Reaching Beyond Scanners
Web mining fuels 9.0 percent rise in spending.
Promotion-related research grew 9.0 percent to $1.46 billion in 2000, according to promo estimates based on industry sources. That’s roughly one quarter of the $5.92 billion U.S. marketers spent on all marketing, advertising, and public opinion research, which also rose 9.0 percent last year, per newsletter Inside Research, Barrington, IL.
The bulk of promotion-related spending is still comprised of scanner data from ACNielsen, Schaumburg, IL, and Information Resources, Inc., Chicago. But marketers stepped up other consumer research, using the Internet and traditional promotion tools such as sweepstakes entries to gather data directly from the source.
The Internet becomes an increasingly valuable (and value-priced) tool as brands reach more consumers, more frequently, online. Online research, which consists primarily of surveys, hit $219.5 million in 2000, up from only $2.6 million in 1996 and $96 million in 1999, says Inside Research publisher Jack Honomichl. He projects online data collection will grow to $416 million this year. “That’s coming out of the hides of traditional research companies,” Honomichl adds. The dot-com crash has brought research pros back to traditional marketing services companies in droves. “All sorts of young talent left the traditional industry in 1999 and 2000 as dot-com startups staffed up overnight. They wanted people with traditional marketing research skills,” Honomichl says. Those “young Turks” are coming back “broken-spirited,” he adds. Spy Kids
Online trend-tracking is growing as savvy sites use everything from teen chat rooms to customer-complaint forums to take consumer pulses on hot topics, then sell their insights to marketers.
“The Internet is one of the world’s most powerful focus groups,” says Pete Blackshaw, ceo of Planetfeedback.com. Compared with traditional focus groups, “marketers will end up spending far less on market research because the cost per transaction is much lower.”
Customer relationship management (CRM) is one element driving the trend. Marketers seeking more detailed information from individual consumers have started to realize they can glean a lot just by eavesdropping online. Synthesizing all those opinions has spawned sites to collect and collate millions of data points. v Among the services are Trend Central.com, a companion to New York City-based Youth Intelligence’s Cassandra Report; teen site Bolt.com’s virtual focus group Bolt Lab and monthly surveys; Yahoo’s Buzz Index; and InsightExpress, a division of NFO Worldwide, Greenwich, CT, which has 700,000 survey panelists.
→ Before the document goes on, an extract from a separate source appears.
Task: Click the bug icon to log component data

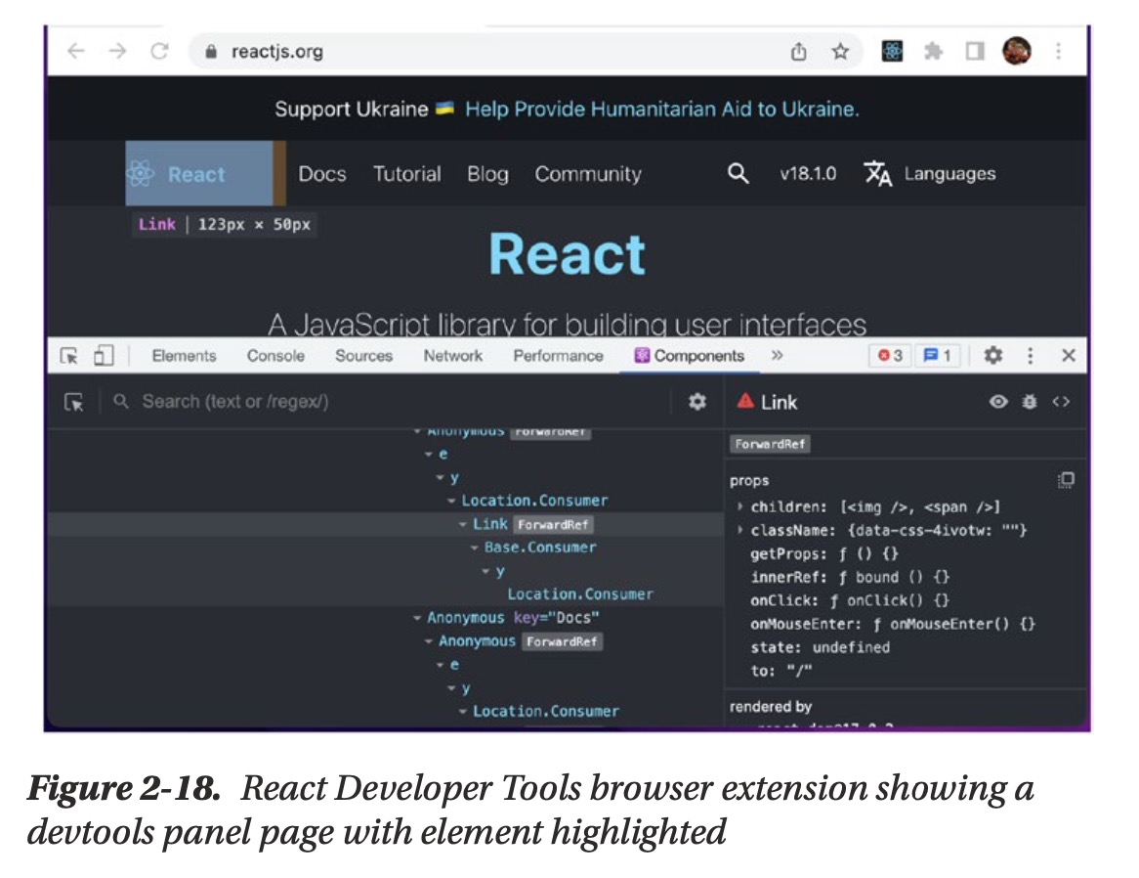Action: [1029, 402]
Aside from third-party data, companies have begun incorporating research into their own promotions. Sweeps entrants are asked for household information, prize preferences, shopping behavior, and other insights easily aggregated and analyzed online. “It’s more in-depth than just receiving entries and picking one from a barrel,” says Terry Cunningham, president of fulfillment firm Cottonwood Enterprises, Bozeman, MT.
Viral marketing also boosts research as consumers swap a friend’s e-mail address for a sweeps entry or a premium. The Buys Go On
At the risk of sounding repetitious, consolidation continues. In December, Dutch media giant VNU announced plans to buy ACNielsen for $2.3 billion. Early in 2001, Harris Interactive, Rochester, NY, bought Norwalk, CT-based Yankelovich Partners’ custom research division, and NPD Group, Port Washington, NY, sold its custom research division to French firm Ipsos as part of a plan to revamp its core syndicated tracking business to form industry-specific, Web-based info services.
At the same time, separate joint ventures enabled ACNielsen and IRI to expand online measurement services. ACNielsen and NetRatings, Milpitas, CA, continue to expand the eRatings.com audience-measurement service to reach 30 countries by year’s end. In 2000, eRatings.com signed 200 clients for $5.4 million in annual revenue.
IRI in May teamed with Internet research leader Forrester Research, Boston, on a venture called Netquity to provide Internet trend data to packaged goods brand managers. A separate September venture with Canadian marketing services firm Mosaic Group provides field data collection, auditing, and merchandising services. The new firm, MosaicInfoForce, absorbed most of IRI’s 2,400-person field staff.
Finally, IRI signed a new three-year deal extending its partnership with News America Marketing, New York City, to track its in-store and FSI programs via scanner data.